● Provided records
########

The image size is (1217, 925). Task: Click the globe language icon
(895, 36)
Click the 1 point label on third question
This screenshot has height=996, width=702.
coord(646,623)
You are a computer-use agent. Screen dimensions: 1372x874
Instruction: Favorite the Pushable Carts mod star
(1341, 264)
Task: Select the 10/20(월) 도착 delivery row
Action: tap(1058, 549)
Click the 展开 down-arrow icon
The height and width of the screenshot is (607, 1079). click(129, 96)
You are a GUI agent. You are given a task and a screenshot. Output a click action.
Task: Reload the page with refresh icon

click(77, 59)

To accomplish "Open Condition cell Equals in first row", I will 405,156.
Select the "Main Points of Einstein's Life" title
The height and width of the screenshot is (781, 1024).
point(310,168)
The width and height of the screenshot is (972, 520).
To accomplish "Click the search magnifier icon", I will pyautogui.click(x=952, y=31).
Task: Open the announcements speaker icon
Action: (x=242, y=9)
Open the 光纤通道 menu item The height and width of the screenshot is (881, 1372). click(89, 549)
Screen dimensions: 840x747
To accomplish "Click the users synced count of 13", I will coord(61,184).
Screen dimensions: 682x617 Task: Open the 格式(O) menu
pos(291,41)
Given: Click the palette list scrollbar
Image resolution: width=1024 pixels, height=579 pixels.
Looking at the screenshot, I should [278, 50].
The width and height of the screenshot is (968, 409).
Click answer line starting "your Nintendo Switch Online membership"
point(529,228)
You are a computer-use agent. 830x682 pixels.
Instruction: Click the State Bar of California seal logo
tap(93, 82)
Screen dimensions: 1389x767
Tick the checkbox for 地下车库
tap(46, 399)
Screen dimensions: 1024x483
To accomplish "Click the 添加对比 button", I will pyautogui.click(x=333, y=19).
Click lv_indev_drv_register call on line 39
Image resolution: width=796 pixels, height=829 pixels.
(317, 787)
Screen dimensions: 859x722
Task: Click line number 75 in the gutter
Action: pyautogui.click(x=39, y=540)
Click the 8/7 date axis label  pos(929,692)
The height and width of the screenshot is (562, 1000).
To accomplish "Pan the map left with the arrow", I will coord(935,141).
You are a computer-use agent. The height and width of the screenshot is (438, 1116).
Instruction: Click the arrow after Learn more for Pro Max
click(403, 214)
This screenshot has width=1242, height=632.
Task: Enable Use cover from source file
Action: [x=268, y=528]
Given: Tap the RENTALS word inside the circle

########

● Problem details
Using the data above, return every line that contains the string "agent".

● Solution to this problem
You are a computer-use agent. Screen dimensions: 1372x874
You are a GUI agent. You are given a task and a screenshot. Output a click action.
You are a computer-use agent. 830x682 pixels.
You are a computer-use agent. The height and width of the screenshot is (438, 1116).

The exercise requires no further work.